=== Section Start ===

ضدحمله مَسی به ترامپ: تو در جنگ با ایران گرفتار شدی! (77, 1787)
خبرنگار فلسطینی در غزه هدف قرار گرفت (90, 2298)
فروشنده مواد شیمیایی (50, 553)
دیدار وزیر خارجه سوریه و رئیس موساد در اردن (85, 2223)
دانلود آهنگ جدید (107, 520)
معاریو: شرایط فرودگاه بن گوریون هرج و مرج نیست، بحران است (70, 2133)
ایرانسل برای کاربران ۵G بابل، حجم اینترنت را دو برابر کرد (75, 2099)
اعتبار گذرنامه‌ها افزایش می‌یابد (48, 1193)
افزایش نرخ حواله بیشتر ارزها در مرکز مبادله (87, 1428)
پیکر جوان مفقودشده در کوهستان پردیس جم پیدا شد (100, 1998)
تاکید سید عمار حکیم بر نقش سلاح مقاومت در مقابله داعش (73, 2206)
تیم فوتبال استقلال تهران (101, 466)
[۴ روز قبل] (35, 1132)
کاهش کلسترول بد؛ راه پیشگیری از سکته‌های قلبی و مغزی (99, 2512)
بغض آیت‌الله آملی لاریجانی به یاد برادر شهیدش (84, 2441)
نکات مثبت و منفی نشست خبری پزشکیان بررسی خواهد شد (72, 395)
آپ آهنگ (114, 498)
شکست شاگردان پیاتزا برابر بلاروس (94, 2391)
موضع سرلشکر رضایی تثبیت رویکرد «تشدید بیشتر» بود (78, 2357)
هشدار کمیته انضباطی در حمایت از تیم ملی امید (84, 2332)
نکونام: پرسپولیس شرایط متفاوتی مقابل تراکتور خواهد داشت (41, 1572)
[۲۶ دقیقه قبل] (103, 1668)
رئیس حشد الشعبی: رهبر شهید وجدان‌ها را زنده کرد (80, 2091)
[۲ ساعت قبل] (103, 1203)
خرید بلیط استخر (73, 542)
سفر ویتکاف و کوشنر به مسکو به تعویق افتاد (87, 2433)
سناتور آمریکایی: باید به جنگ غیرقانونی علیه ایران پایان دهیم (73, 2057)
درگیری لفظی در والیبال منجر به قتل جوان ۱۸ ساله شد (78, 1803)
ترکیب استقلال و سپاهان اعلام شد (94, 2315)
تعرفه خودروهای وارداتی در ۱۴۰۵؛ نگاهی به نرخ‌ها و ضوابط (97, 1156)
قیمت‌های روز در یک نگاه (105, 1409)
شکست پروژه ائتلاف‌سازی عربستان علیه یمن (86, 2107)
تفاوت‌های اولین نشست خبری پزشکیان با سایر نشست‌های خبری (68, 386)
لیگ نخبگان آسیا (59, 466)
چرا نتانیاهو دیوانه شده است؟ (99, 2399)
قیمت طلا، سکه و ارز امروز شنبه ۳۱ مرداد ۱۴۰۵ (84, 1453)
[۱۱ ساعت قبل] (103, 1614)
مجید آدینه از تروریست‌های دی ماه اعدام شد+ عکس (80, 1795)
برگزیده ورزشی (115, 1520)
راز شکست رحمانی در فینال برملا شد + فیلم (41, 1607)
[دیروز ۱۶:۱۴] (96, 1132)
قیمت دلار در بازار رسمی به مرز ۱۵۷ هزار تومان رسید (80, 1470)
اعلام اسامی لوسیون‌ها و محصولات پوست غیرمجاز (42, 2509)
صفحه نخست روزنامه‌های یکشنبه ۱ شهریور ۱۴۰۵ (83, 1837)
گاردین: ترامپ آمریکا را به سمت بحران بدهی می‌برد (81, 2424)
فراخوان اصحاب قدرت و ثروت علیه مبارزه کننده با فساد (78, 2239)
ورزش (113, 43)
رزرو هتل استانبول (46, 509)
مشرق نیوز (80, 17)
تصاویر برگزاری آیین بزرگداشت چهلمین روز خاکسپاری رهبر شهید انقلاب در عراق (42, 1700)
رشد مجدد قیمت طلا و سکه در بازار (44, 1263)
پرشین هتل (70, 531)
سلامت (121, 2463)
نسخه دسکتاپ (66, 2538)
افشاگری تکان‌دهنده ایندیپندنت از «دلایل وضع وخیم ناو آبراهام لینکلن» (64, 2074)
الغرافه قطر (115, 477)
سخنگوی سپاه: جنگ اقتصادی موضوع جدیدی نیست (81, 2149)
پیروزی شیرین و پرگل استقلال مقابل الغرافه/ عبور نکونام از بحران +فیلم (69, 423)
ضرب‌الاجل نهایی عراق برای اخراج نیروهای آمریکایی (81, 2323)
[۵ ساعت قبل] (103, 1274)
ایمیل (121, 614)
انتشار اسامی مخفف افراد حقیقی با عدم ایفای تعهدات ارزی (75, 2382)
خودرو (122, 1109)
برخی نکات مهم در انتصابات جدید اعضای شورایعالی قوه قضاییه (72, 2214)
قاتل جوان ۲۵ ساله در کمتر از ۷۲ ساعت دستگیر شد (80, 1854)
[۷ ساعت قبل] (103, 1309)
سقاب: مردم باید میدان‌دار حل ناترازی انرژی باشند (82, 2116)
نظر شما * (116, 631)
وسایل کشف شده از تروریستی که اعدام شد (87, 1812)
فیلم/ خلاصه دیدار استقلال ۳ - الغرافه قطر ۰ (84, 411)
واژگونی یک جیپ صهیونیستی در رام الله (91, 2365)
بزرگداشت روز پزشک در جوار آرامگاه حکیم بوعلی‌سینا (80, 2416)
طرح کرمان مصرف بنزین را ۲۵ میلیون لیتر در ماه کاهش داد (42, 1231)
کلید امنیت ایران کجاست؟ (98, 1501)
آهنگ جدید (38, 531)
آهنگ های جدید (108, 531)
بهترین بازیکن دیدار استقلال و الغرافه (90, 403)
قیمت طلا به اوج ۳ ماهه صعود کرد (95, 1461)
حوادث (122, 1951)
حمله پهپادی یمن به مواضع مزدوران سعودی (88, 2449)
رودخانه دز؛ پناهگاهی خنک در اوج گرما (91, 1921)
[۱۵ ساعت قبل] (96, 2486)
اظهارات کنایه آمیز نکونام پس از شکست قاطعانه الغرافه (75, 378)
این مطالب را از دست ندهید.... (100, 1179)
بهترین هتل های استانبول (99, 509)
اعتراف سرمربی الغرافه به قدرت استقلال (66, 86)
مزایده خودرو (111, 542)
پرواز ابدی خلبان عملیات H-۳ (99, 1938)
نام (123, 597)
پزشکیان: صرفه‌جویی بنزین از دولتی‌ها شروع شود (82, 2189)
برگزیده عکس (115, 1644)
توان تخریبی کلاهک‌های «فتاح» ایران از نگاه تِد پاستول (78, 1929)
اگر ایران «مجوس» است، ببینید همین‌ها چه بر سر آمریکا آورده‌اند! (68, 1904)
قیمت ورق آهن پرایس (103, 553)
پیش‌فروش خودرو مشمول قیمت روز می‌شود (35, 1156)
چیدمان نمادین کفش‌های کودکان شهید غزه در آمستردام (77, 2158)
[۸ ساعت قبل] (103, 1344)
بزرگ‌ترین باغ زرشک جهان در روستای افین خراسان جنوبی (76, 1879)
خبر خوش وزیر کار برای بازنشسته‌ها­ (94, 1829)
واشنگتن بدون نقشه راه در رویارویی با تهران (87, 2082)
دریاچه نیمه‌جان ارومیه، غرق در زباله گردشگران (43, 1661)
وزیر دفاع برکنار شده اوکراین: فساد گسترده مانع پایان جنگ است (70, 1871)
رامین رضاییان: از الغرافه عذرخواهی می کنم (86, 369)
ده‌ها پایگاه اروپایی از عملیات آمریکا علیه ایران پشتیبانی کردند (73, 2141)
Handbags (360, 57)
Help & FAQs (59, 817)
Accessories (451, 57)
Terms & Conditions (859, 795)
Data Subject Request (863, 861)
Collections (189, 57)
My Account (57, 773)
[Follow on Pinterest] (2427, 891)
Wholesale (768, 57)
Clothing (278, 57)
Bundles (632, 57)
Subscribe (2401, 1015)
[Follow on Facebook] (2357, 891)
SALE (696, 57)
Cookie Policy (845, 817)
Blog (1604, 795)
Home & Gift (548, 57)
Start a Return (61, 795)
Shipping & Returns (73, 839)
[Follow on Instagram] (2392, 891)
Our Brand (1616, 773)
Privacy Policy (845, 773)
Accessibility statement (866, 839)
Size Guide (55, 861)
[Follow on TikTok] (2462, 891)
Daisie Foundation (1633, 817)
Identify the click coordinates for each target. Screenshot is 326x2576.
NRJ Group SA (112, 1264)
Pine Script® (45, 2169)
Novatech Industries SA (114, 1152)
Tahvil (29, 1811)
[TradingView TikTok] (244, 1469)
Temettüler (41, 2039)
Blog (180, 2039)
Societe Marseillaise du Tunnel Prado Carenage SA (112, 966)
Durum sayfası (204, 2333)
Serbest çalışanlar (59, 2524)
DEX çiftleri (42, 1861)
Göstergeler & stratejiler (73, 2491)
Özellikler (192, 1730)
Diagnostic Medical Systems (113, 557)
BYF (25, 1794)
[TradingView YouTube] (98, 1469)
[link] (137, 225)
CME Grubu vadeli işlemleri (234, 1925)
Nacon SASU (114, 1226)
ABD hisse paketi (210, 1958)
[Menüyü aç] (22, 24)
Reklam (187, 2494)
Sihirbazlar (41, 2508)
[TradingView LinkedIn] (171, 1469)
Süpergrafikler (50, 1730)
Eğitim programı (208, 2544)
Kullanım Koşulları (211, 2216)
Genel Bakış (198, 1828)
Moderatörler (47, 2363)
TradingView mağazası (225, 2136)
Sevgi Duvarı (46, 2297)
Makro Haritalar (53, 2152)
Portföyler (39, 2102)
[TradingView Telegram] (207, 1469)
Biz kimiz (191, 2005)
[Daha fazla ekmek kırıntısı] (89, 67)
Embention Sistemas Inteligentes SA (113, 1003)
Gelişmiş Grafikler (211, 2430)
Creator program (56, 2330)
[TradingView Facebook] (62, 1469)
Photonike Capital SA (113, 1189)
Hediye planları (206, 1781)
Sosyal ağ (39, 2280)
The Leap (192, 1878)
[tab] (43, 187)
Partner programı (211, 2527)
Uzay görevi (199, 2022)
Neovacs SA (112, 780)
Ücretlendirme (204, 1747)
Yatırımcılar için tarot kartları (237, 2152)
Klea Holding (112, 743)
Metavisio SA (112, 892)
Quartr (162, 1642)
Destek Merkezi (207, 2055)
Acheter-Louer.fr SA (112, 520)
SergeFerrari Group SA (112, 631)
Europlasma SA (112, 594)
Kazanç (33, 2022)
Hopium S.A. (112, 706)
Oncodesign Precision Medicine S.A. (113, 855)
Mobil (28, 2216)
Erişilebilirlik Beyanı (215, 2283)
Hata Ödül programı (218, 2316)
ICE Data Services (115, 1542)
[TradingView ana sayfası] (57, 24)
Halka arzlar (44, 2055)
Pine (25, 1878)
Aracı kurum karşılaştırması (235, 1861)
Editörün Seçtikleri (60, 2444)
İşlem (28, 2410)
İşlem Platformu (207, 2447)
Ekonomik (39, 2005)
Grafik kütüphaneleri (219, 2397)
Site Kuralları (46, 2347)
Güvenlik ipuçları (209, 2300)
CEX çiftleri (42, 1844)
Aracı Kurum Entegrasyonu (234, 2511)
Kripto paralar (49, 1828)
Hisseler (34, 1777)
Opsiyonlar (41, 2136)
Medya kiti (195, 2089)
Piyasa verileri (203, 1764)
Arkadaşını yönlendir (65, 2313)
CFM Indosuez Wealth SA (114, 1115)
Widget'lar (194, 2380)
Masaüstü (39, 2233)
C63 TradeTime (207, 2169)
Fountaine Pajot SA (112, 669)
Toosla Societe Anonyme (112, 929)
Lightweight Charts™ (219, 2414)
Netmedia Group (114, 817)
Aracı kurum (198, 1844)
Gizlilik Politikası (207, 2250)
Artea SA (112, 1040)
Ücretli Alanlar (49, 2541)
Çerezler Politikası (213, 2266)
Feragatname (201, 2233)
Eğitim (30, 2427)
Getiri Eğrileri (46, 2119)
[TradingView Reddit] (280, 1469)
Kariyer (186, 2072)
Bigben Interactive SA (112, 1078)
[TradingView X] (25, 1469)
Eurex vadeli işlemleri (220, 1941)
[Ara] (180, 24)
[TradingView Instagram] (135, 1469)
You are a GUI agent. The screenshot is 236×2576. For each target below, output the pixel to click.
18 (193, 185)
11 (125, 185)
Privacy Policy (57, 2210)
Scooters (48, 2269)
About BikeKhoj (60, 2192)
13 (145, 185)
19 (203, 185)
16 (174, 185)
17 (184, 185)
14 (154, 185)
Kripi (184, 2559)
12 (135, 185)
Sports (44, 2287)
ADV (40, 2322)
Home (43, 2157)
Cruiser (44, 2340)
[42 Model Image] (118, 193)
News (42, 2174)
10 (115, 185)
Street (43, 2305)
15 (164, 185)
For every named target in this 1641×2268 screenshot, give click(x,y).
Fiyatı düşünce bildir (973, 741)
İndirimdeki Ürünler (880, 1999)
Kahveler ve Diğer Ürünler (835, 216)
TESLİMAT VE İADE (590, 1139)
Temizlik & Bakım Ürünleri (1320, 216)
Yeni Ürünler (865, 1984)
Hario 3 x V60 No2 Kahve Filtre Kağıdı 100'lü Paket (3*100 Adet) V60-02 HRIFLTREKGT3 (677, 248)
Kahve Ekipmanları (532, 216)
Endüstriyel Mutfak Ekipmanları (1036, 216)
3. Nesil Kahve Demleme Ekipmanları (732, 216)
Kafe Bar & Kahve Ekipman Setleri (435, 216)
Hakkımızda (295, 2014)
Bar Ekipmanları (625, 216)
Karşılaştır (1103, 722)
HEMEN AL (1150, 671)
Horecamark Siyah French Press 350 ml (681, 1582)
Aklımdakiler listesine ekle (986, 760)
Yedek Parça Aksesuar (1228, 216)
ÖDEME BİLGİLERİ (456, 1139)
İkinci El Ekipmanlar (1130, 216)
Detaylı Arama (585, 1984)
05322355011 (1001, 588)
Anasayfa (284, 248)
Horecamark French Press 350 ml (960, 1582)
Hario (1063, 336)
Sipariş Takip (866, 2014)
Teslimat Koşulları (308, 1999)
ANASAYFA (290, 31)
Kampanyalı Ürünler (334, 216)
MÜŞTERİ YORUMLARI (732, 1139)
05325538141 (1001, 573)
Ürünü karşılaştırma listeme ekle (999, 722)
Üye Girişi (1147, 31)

=== Section End ===

Using the data above, reproduce exactly the lines between those holding "شکست پروژه ائتلاف‌سازی" and "[دیروز ۱۶:۱۴] (96, 1132)", inclusive, and no others.

RESPONSE TO THE TASK:
شکست پروژه ائتلاف‌سازی عربستان علیه یمن (86, 2107)
تفاوت‌های اولین نشست خبری پزشکیان با سایر نشست‌های خبری (68, 386)
لیگ نخبگان آسیا (59, 466)
چرا نتانیاهو دیوانه شده است؟ (99, 2399)
قیمت طلا، سکه و ارز امروز شنبه ۳۱ مرداد ۱۴۰۵ (84, 1453)
[۱۱ ساعت قبل] (103, 1614)
مجید آدینه از تروریست‌های دی ماه اعدام شد+ عکس (80, 1795)
برگزیده ورزشی (115, 1520)
راز شکست رحمانی در فینال برملا شد + فیلم (41, 1607)
[دیروز ۱۶:۱۴] (96, 1132)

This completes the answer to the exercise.